During December 2014, 5 cases of parotitis among patients with laboratory-confirmed influenza were reported to the Centers for Disease Control and Prevention (CDC). Surveillance activities for non-mumps parotitis were established by multiple state health departments, and patients with non-mumps parotitis were tested for influenza and other respiratory viruses. From these case-finding activities, 256 cases of influenza-associated parotitis occurred during October 2014–March 2015 and were reported to the CDC. During February 2015, we initiated a multistate case-control study to describe the clinical, epidemio-logic, and viral risk factors for influenza-associated parotitis.

METHODS

Case Ascertainment and Epidemiologic Investigation

On 9 January 2015, the CDC notified state and local health departments of the occurrence of influenza-associated parotitis using notifications sent to the Epidemic Information Exchange and requested that states notify the CDC’s Influenza Division when a case was identified. We defined a case as acute parotitis in a patient with laboratory-confirmed influenza virus infection with clinical diagnosis of parotitis from 1 October 2014 through 31 March 2015 (the study interval).

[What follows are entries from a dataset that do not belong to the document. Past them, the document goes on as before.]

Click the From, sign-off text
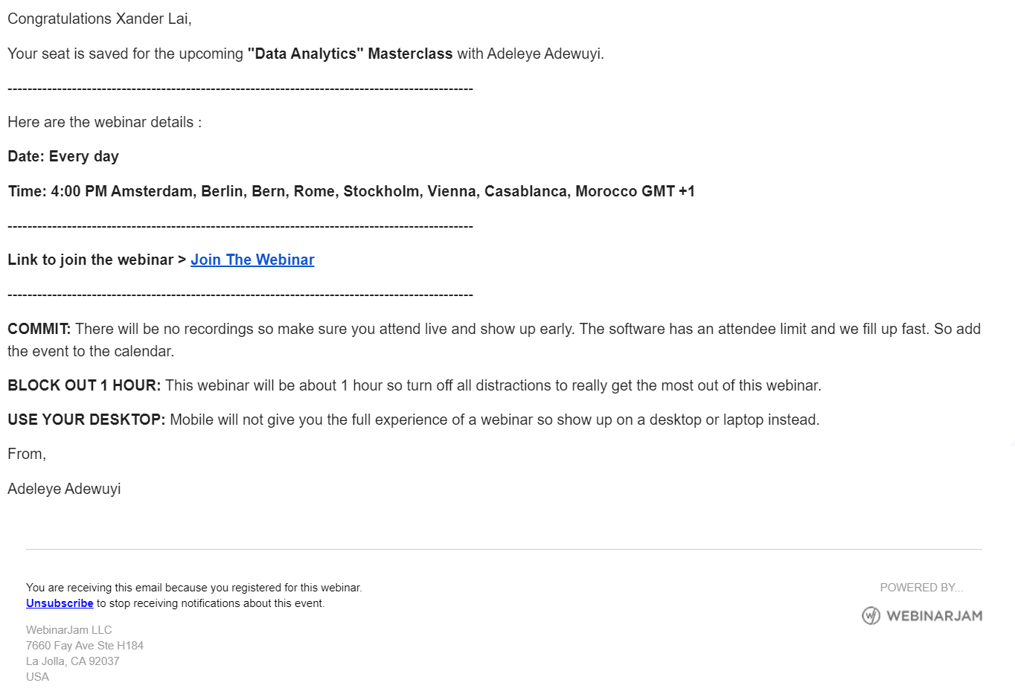Image resolution: width=1015 pixels, height=700 pixels. [27, 454]
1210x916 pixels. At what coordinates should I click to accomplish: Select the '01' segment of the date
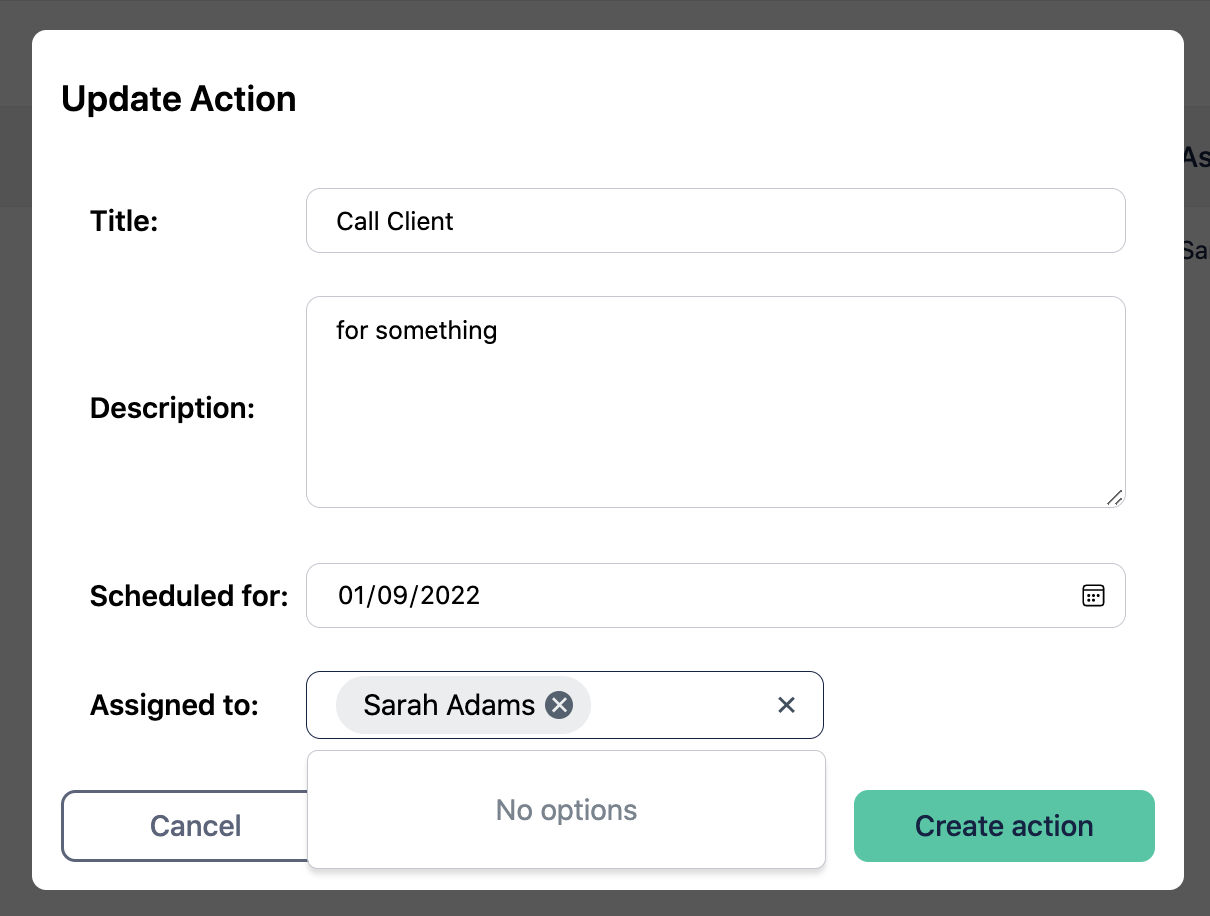pos(351,596)
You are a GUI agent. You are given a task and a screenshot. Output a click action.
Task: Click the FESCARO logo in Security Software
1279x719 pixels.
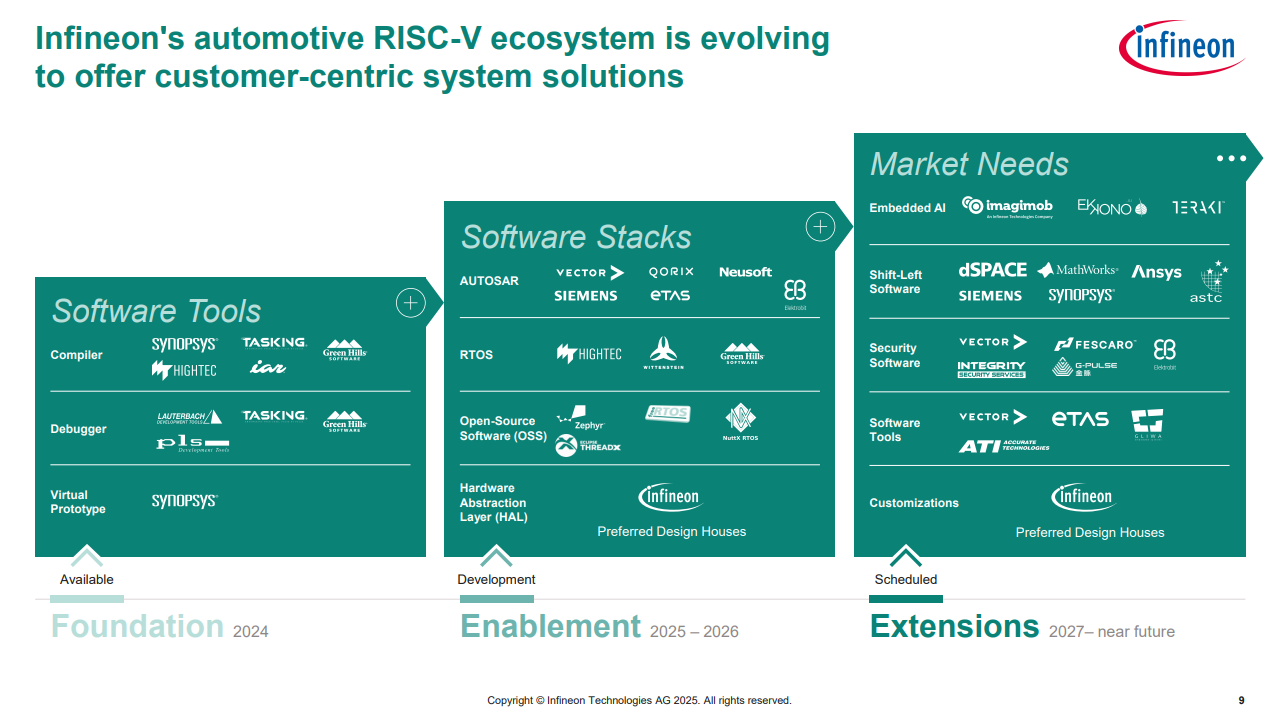pyautogui.click(x=1094, y=345)
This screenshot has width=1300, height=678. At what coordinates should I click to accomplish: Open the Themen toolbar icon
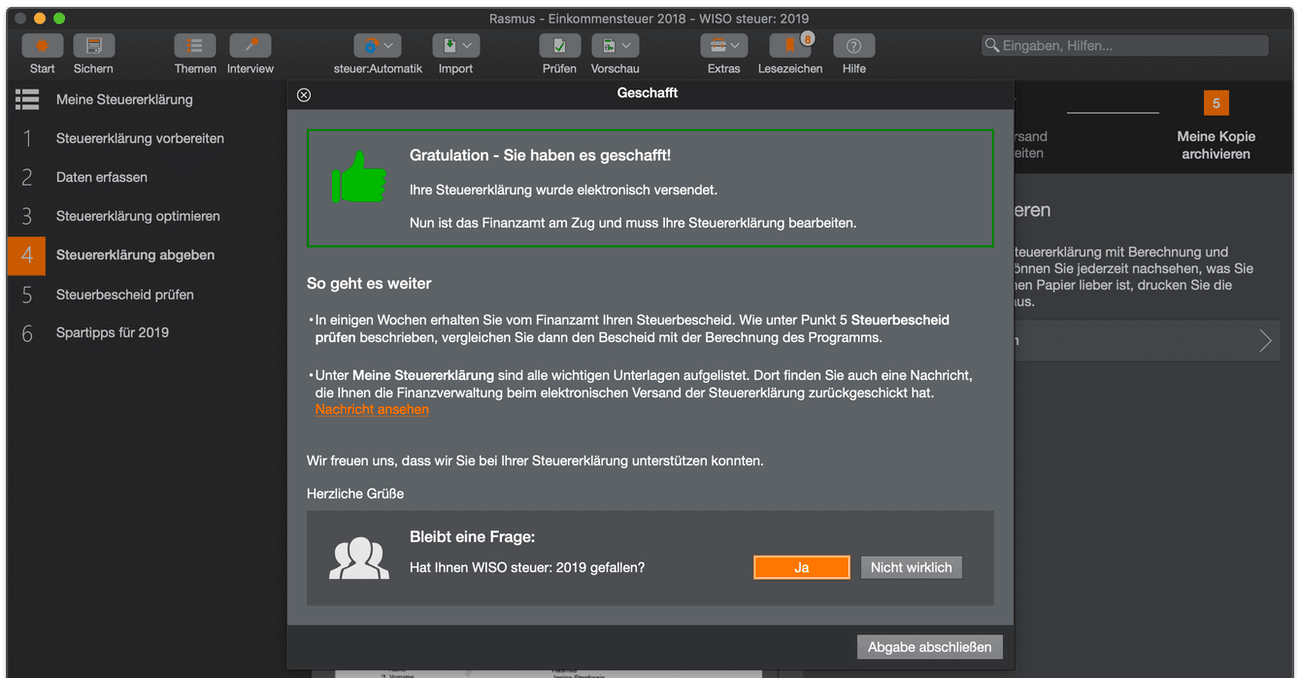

States identified cases in multiple ways, including unsolicited reports of cases from healthcare providers and Health Alert Network notifications asking healthcare providers to notify health departments if they saw patients fitting the case definition. Also, 2 states set up enhanced laboratory testing for nonmumps viruses among specimens submitted to state public health laboratories for mumps testing. In addition, the CDC also received unsolicited reports of cases from healthcare providers.

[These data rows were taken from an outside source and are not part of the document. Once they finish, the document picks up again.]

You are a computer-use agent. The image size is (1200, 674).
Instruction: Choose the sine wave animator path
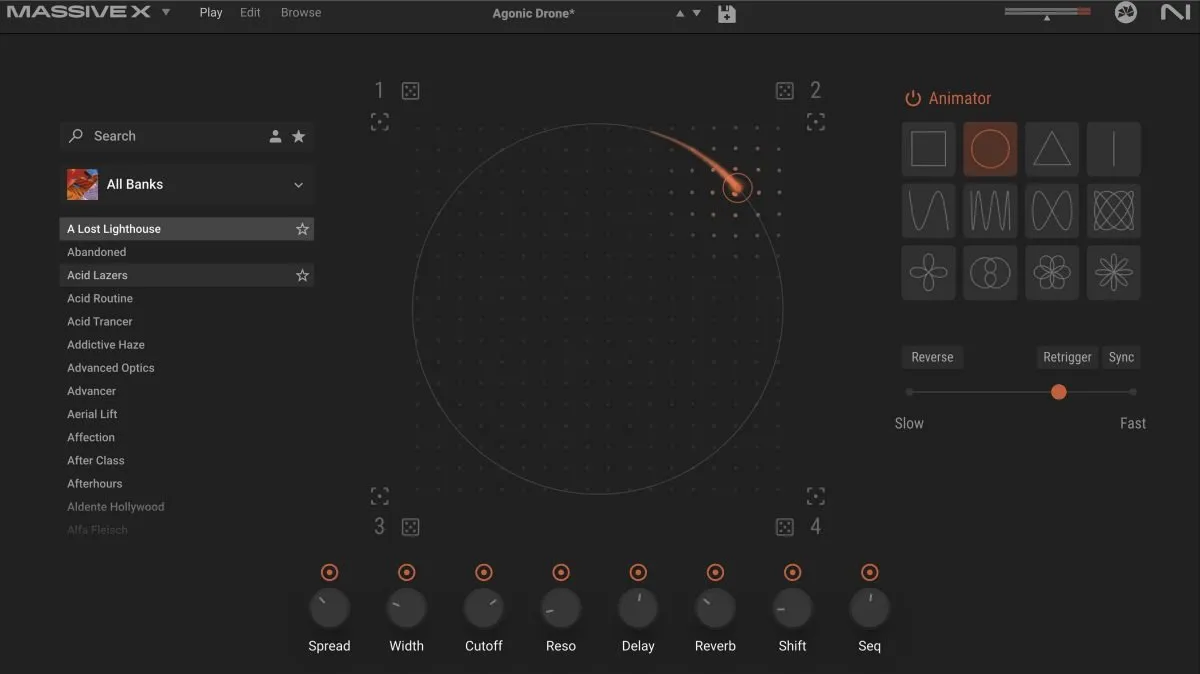pyautogui.click(x=928, y=211)
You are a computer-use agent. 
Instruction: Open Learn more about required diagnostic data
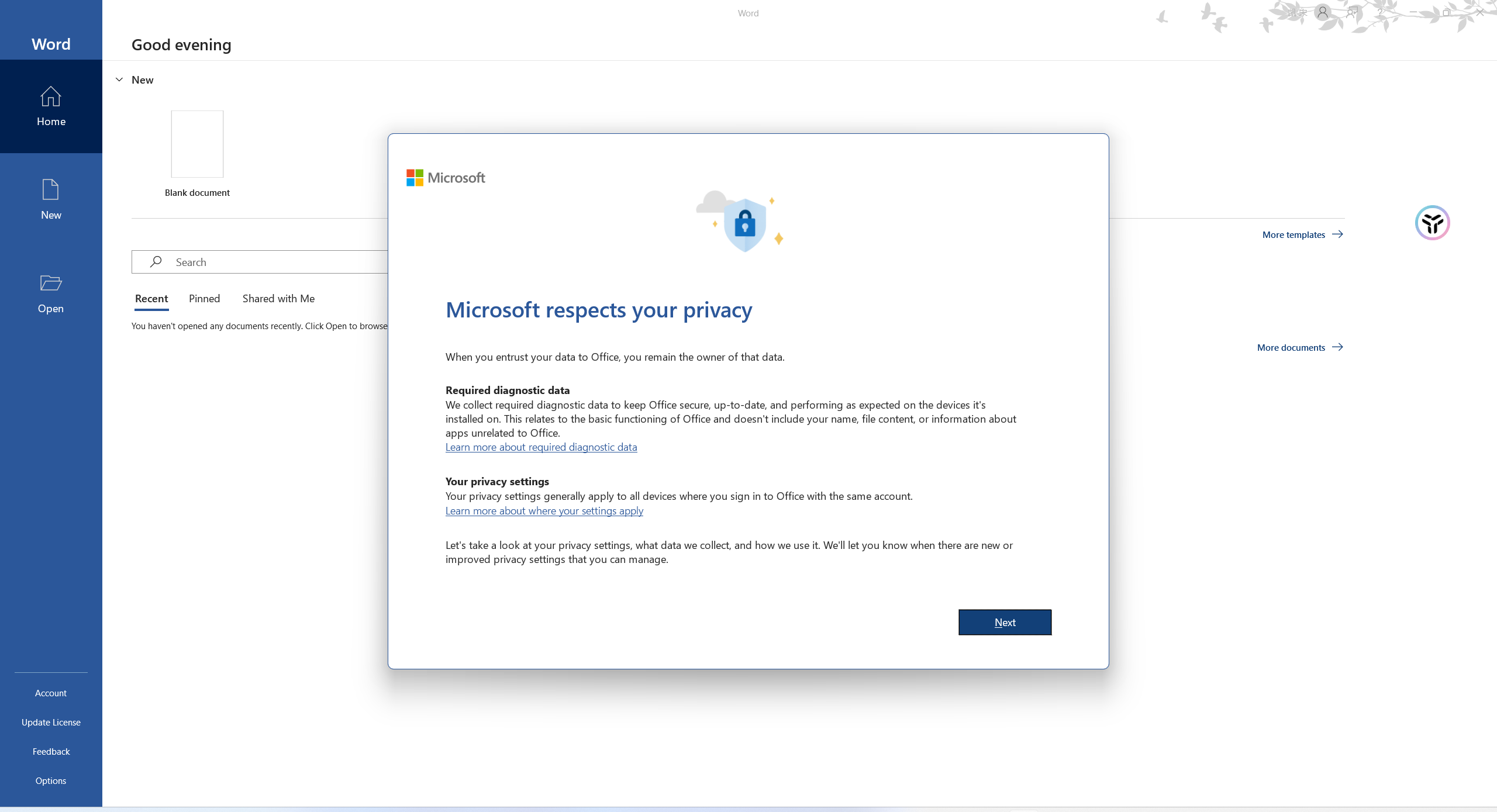[x=541, y=447]
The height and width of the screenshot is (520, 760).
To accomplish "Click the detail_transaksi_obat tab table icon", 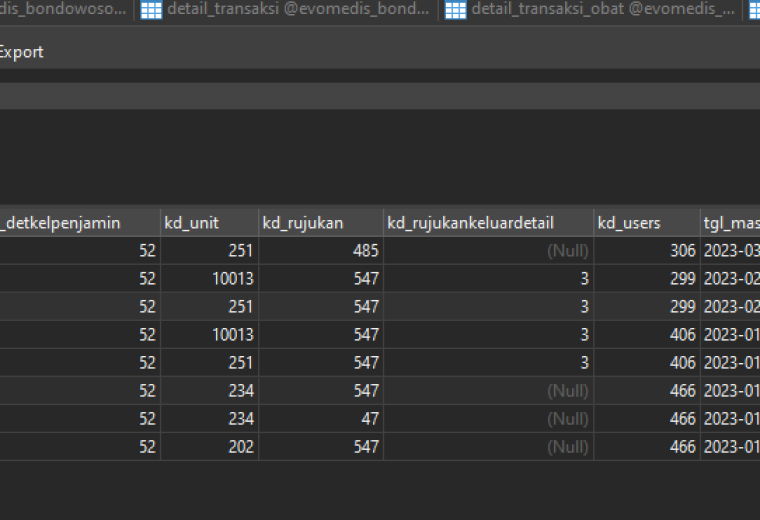I will [x=456, y=10].
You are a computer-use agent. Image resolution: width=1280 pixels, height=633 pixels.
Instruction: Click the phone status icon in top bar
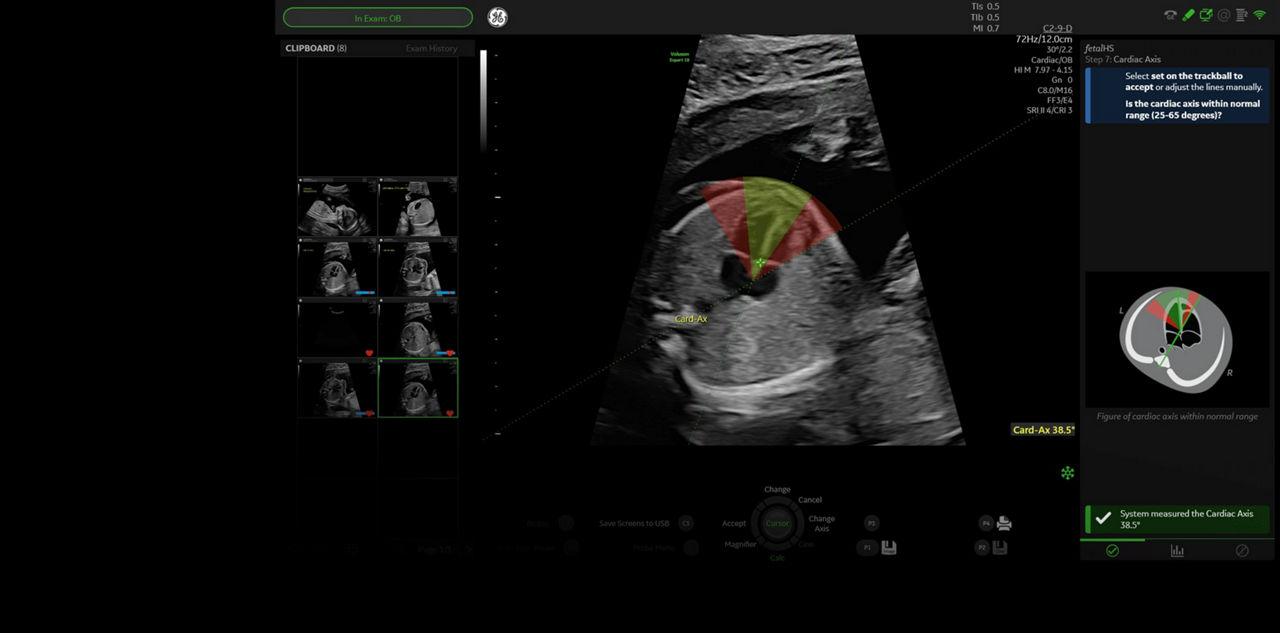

Cases with an available respiratory or oral specimen (nasopharyngeal, oropharyngeal, or buccal swab) obtained while the individual was symptomatic were eligible to participate in the case-control study. We defined a control illness as laboratory-confirmed influenza in a patient without acute parotitis during the study interval and with an available respiratory or oral specimen. Controls were selected among patients with influenza reported through annual influenza surveillance activities conducted by state public health departments. We aimed to match 3 controls to each case by age group (<2, 2–4, 5–13, 14–19, 20–49, and ≥50 years), state of residence, outpatient or inpatient status, and date of specimen collection (±3 weeks). Based on statistical power calculations to detect a 20% difference in exposure frequency, we aimed to enroll 50 cases and 150 matched controls. Study participation was open to all states; 11 states participated (Kansas, Maine, Michigan, Minnesota, Missouri, New Hampshire, New Jersey, Texas, Virginia, West Virginia, and Wisconsin). Among states that had identified more than 10 eligible cases, we randomly enrolled 10 into the study. The CDC deemed the proposed activities to be part of a public health response.

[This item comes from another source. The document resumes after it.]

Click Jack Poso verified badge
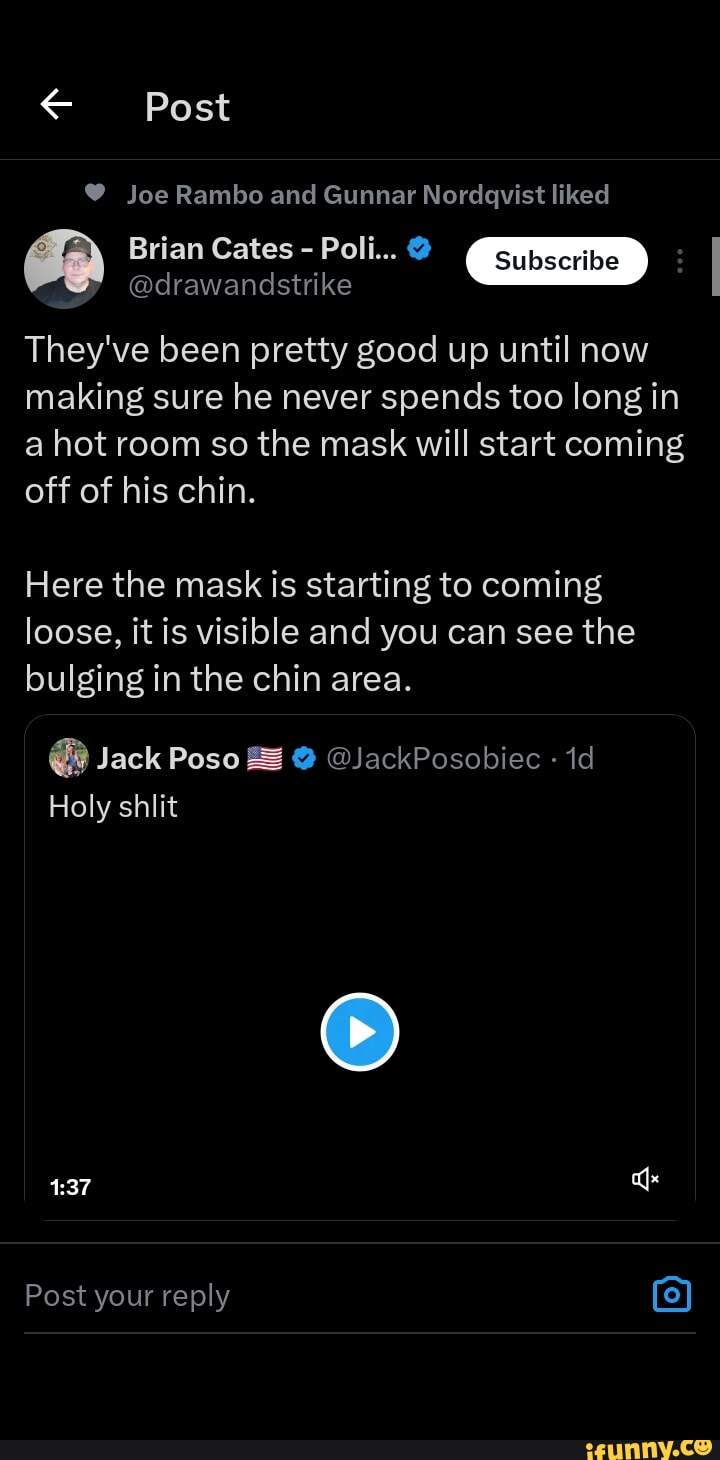The height and width of the screenshot is (1460, 720). pos(305,760)
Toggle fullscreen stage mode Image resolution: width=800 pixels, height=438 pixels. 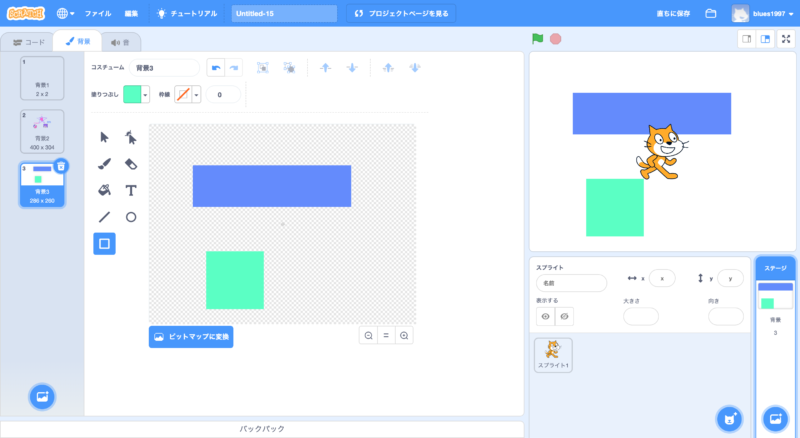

We developed a questionnaire to collect information regarding patient demographic features; signs and symptoms of illness; vaccine, travel, and illness history; as well as exposure to antivirals, antibiotics, and over-the-counter medications within 2 weeks of illness onset. During February 2015–April 2015, we interviewed cases and controls, or parents/guardians for those aged <18 years, by phone after obtaining verbal informed consent.

Laboratory Testing and Analysis

To be eligible for the case-control study, cases and controls needed to have laboratory-confirmed influenza detected using any test recommended for routine patient diagnosis, including polymerase chain reaction (PCR)–based molecular testing, rapid diagnostic tests, or viral culture [11]. Influenza virus infection was confirmed and subtyped for all case and control specimens at the CDC using real-time (RT)-PCR, with standard protocols.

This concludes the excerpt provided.